Following this inspection, we told the provider that it must take some actions to comply with the regulations and that it should make other improvements, even though a regulation had not been breached, to help the service improve. We also issued the provider with one warning notice and four requirement notices. Details are at the end of the report.

Amanda Stanford

Deputy Chief Inspector of Hospitals (Hospitals Directorate)

29 January 2014

During a routine inspection

Every person we spoke with had positive experiences of the surgery and the way they were supported to make a decision about whether to have it, or not.

Examples of comments people told us included, 'I have such confidence in my surgeon', 'I have found them excellent', and 'the surgeon is really friendly and they listen to you", 'I was so impressed, the surgery went very well and my surgeon was very professional', 'the surgery went very very well and they were fine', and 'there was no pressure on me to make a decision'.

People were properly supported and given the necessary information so that they were able to make an informed decision about whether they proceeded to have surgery or not.

People received support and surgery from staff who were suitably qualified to provide them with safe and effective treatment.

The quality of the surgery and overall experience for people who used the service was monitored to ensure it was safe and suitable. When improvements were identified action was taken to ensure that these matters were properly addressed.

19 March 2013

During a routine inspection

We spoke with three people using the service about their experiences. We also spoke with three personal assistants who supported the consultants, the human resource administration officer, the finance officer, the registered manager and one consultant.
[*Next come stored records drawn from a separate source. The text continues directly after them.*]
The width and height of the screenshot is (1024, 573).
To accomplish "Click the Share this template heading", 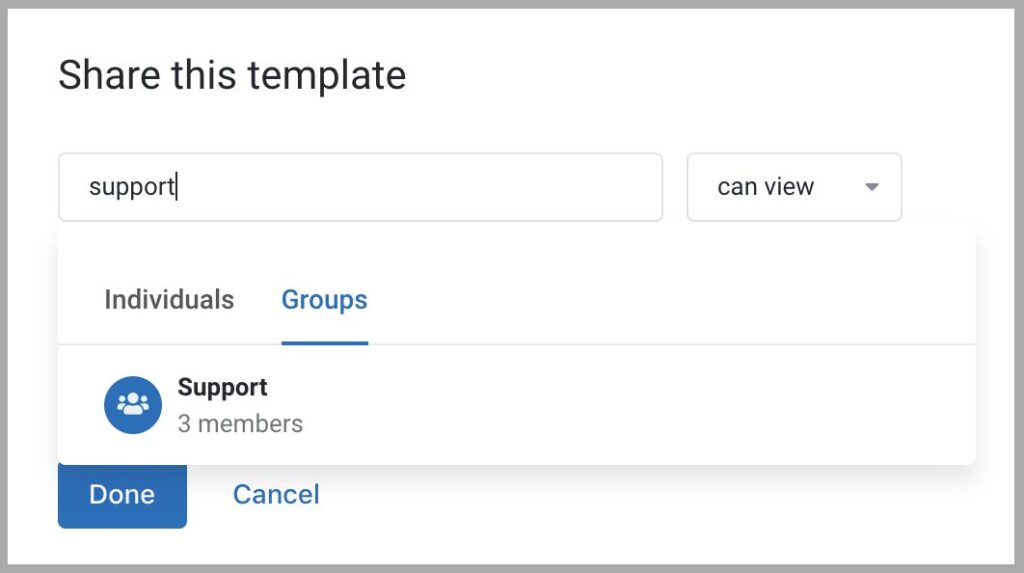I will 232,74.
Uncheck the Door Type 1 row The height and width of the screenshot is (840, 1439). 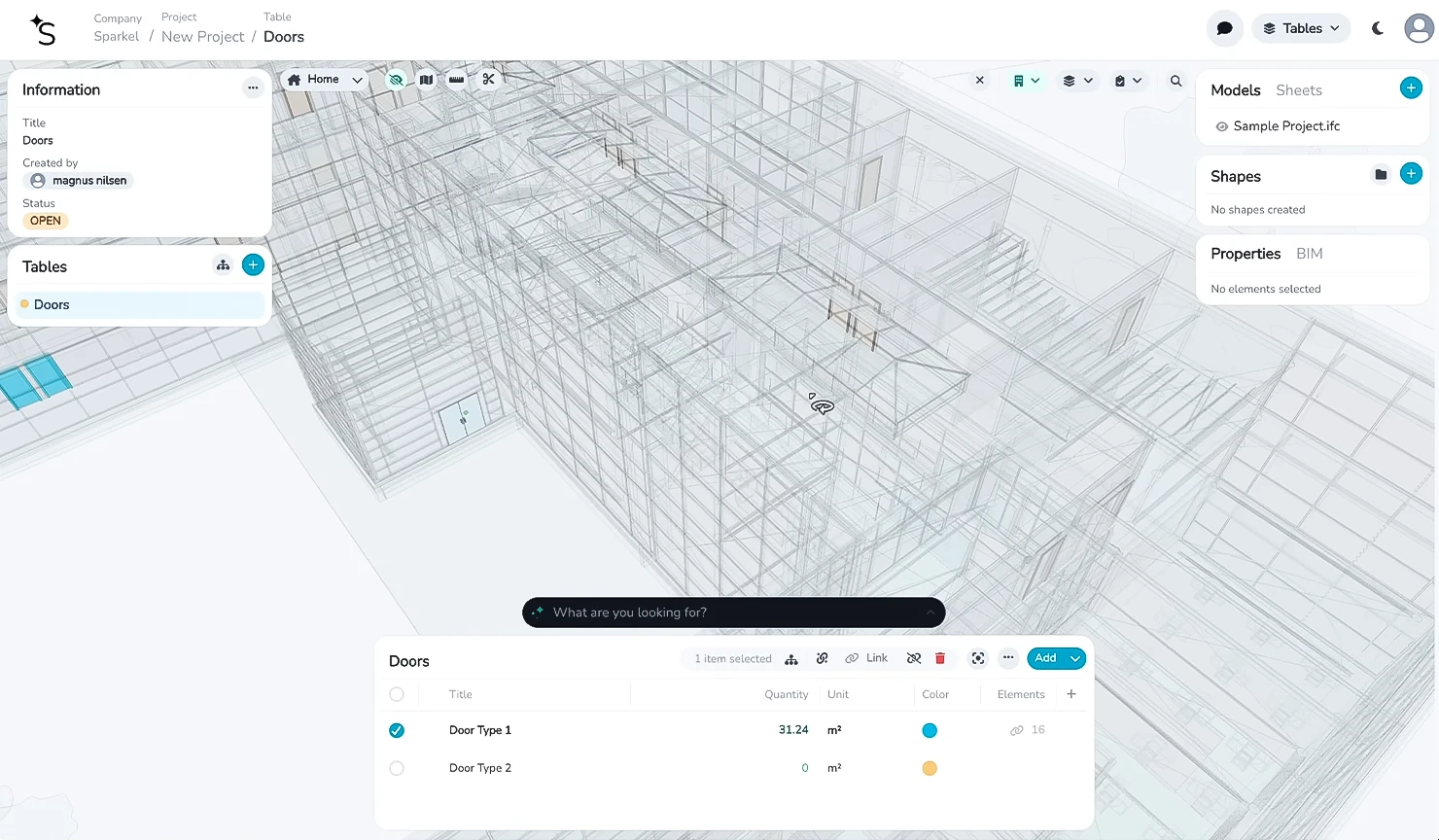click(x=397, y=730)
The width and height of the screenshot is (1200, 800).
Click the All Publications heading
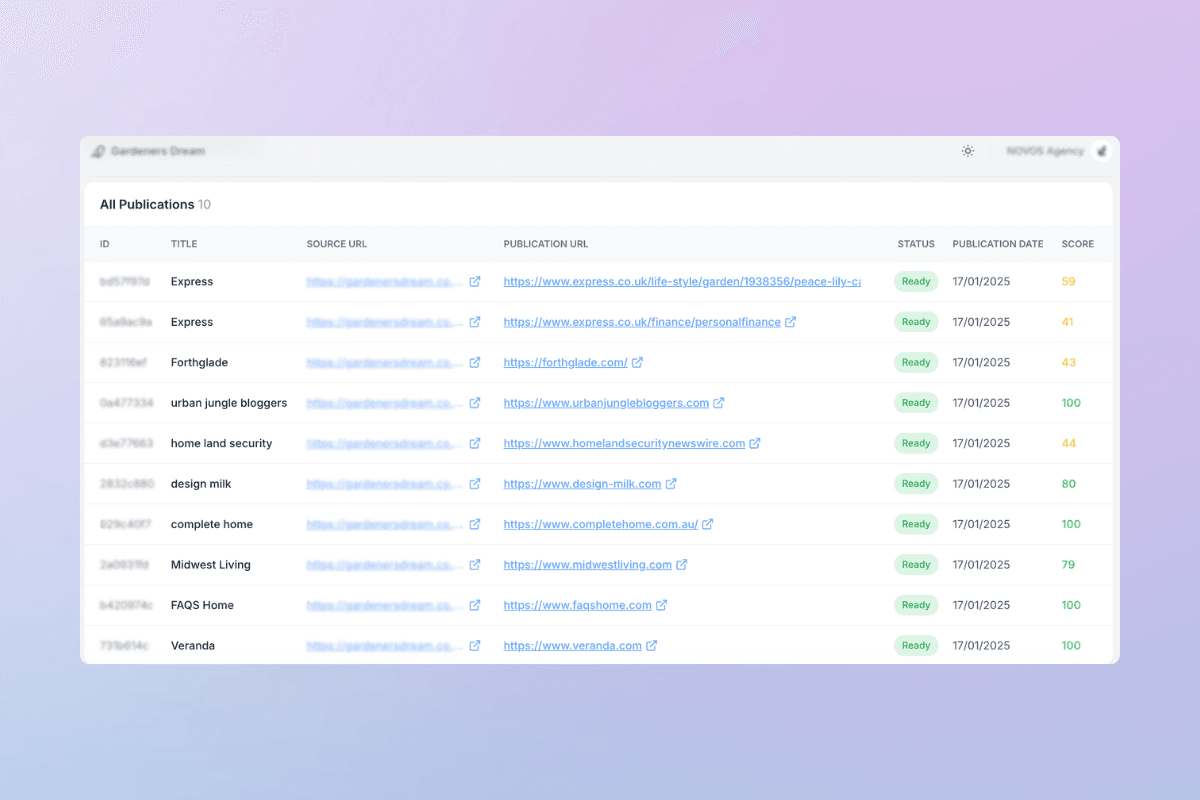[146, 204]
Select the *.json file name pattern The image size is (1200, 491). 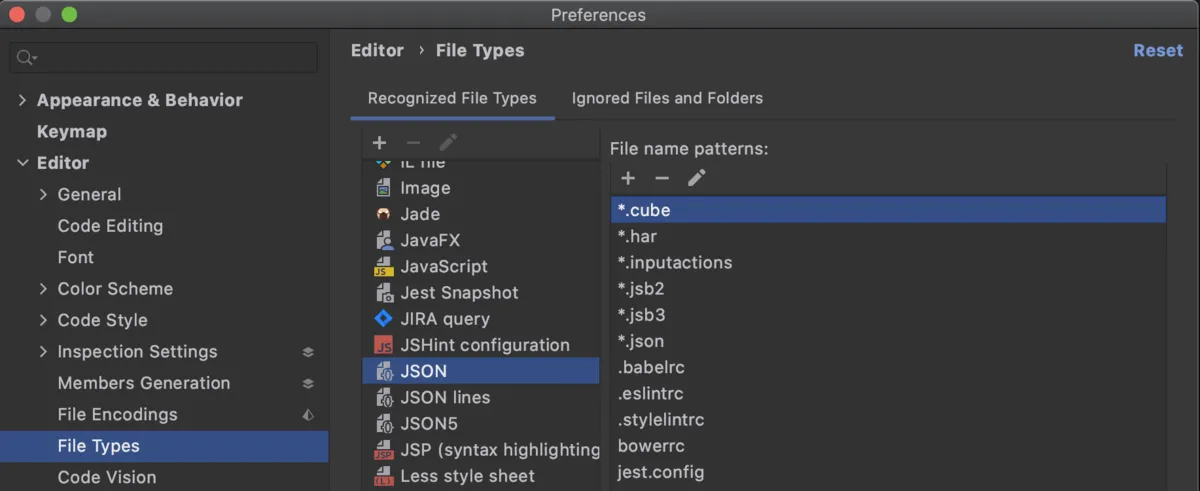point(641,341)
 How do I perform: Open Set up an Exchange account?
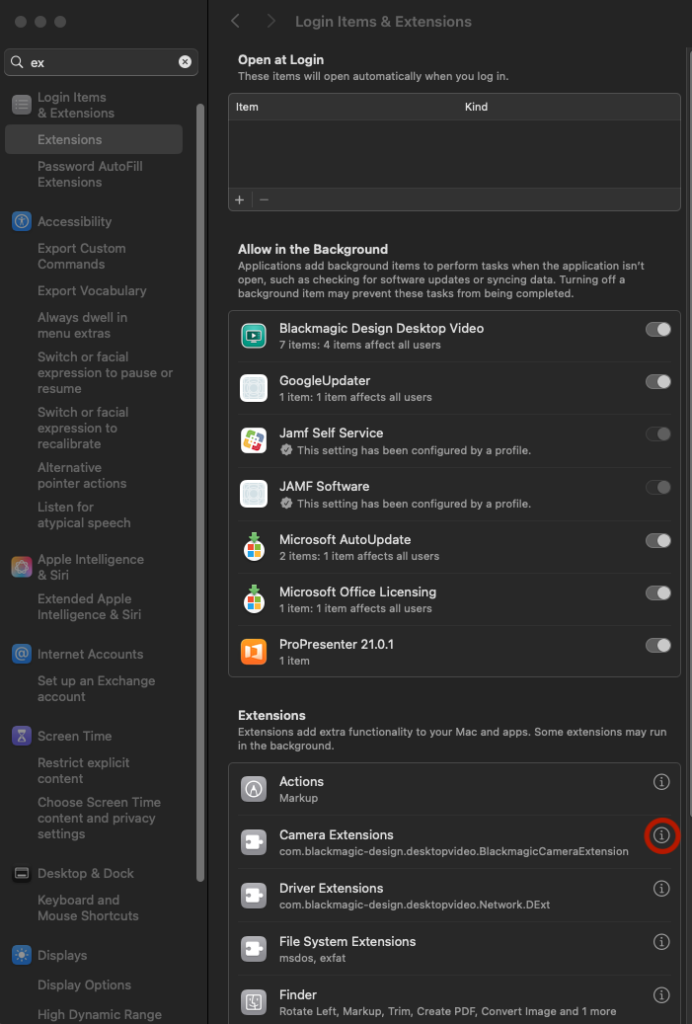96,689
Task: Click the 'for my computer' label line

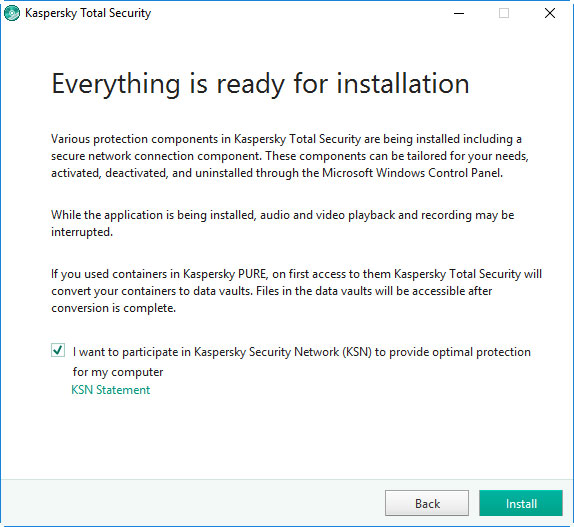Action: (118, 372)
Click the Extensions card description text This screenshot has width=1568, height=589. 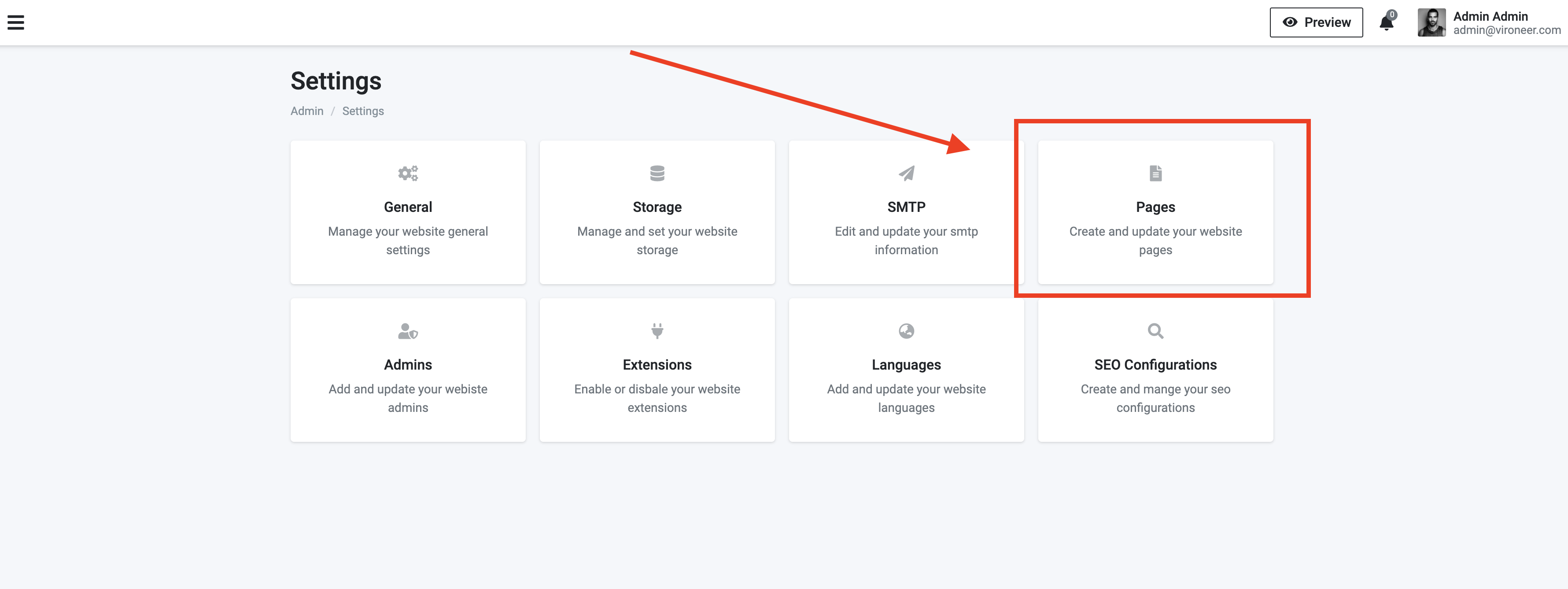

We looked at seven records of people who use the service along with six staff records. These confirmed that all people using the service had signed consent forms and agreed to the treatment that they had received.

One person told us "I was given information and then time to decide. I then signed a form to agree to the treatment."

Another person said "The care is good" and "I can ask for any information and if they can they give me this they do".

We saw that the clinic was clean and that posters about hand washing were in the toilets and at the sinks in the clinics. A person using the service told us "It is always clean and tidy here." A member of staff said "It is important that we all understand cross infection. This keeps everyone safe."

The registered manager told us that there were enough staff available to ensure that the experience of people using the service is professional. They also said that this meant that people have had a good experience. We saw records of monthly audits asking people using the service about their experience. This showed an overall good experience. One person using the service told us 'I like the consistency" and "I am happy with the care and never have to wait too long".